Private home prices in Singapore rebounded 0.3% quarter-on-quarter in the second quarter of 2020.
Private home prices in Singapore rebounded 0.3% quarter-on-quarter in the second quarter of 2020, following a 1% decline in the previous quarter, revealed the latest report from the Urban Redevelopment Authority (URA).
The report noted that landed property prices remained unchanged in Q2 2020, versus the 0.9% decrease registered in Q1 2020. Non-landed property prices, on the other hand, increased 0.4%, reversing the 1% drop posted in the previous quarter.
The Core Central Region (CCR) saw non-landed property prices increase 2.7% in Q2 2020, after falling 2.2% in Q1 2020.
Prices of non-landed properties within the Rest of Central Region (RCR) decreased 1.7%, steeper than the 0.5% drop in the previous quarter.
The Outside Central Region (OCR) posted a 0.1% increase in non-landed property prices, compared with the 0.4% decline in Q1 2020.
For the first half of 2020, overall prices dipped 0.7%, about six months after the onset of COVID-19 in Singapore.
Christine Sun, Head of Research and Consultancy at OrangeTee noted that while the price decline in 1H 2020 appears to be reminiscent of the 2008 and 1997 economic crises, “the present correction did not seem to be as severe as initially feared”.
“Comparatively the URA price index dipped 4.6% from Q2 to Q4 1996, around six months into the Asian Financial Crisis.
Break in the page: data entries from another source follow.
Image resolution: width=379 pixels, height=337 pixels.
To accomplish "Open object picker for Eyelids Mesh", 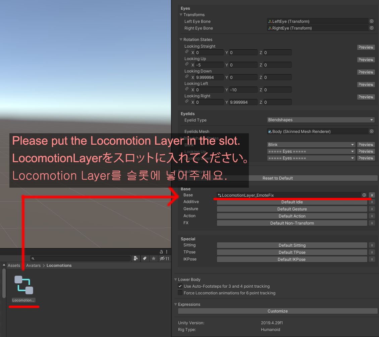I will coord(371,131).
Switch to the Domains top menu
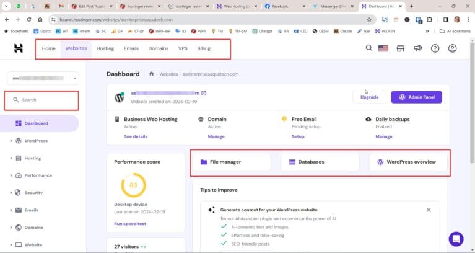475x253 pixels. click(x=158, y=48)
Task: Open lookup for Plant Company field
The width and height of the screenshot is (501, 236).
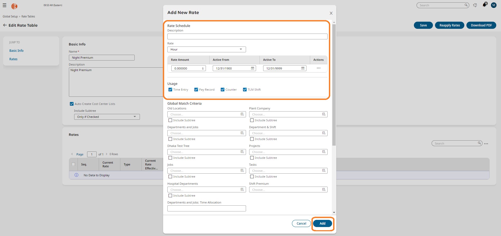Action: coord(324,114)
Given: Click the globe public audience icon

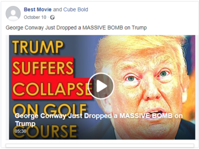Looking at the screenshot, I should [x=52, y=17].
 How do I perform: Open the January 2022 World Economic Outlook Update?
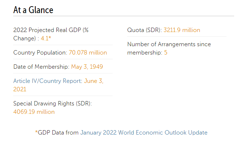tap(144, 133)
Prices had similarly declined 8.3% from Q2 to Q4 2008 during the first six-months of the Global Financial Crisis,” she said.
She added that the COVID-19 pandemic and stricter safe distancing measures enforced during the circuit breaker period in April and May – during which show flats were closed – adversely affected private home sales in Q2 2020.
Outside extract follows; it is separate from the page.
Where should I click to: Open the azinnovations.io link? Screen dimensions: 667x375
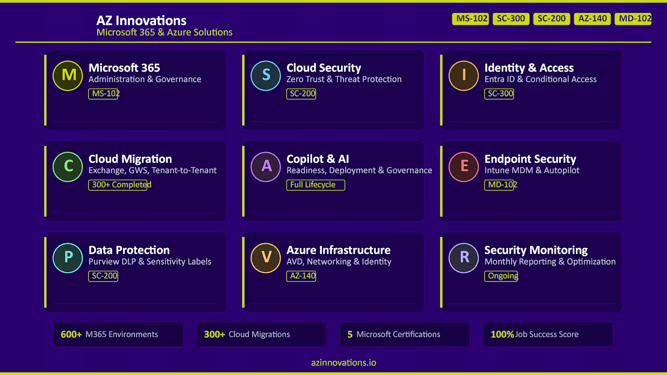click(343, 363)
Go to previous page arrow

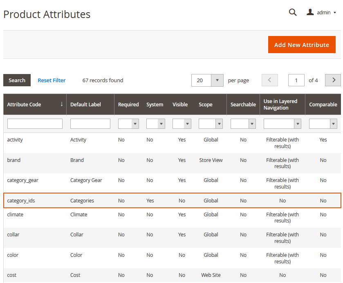270,80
URA quarterly real estate statistics showed that the total number of transactions fell 37.6% to 2,664 units in Q2 2020, or its third consecutive quarterly drop since Q3 2019 when 5,763 units were transacted.
Transactions within the secondary market declined 55.1% to 933 units in Q2 2020, while new home sales fell 20.3% to 1,713 units.
Meanwhile, the overall rental index dropped 1.2% quarter-on-quarter and 1.1% year-on-year.
“The bulk of the rental volume seems to be renewals since new foreign ex-pats were not able to enter Singapore during the Circuit Breaker period,” said Christine.
Many tenants also chose to renew their contracts “to avoid the hassle of scouting for new housing”, while some found it hard to arrange house movers during that period.
More Singaporeans were also seen renting apartments in recent weeks. Some were singles wanting to enjoy greater privacy while others “needed a more conducive environment to work from home”.
OrangeTee believes that Singapore’s property market will continue to be propped up by domestic demand.
URA Realis data on 24 July showed that Singaporeans accounted for 80.4% of non-landed home buyers. The figure is the highest proportion achieved since Q1 2009 at 82.5%.
Despite the global lockdowns, foreign buying interest (Singapore PR and non-PR) in Singapore remained healthy.
“While the number of condos bought by foreigners slipped when compared to last year, triple-digit sales were inked last quarter as 348 units were bought by PRs and 121 units by non-PRs,” said Christine.
More than 50% (250 units) of the caveats of foreign buyers in Q2 2020 were indicated as ‘foreign unspecified’ in URA Realis. Of those that provided their nationalities, 44.3% were Mainland Chinese, 15.5% were Malaysians and 11.9% were Indians.
Given the escalating tensions and growing economic uncertainties, OrangeTee expects overall prices to drop by up to 5% this year, with about 14,500 to 16,800 private homes transacted.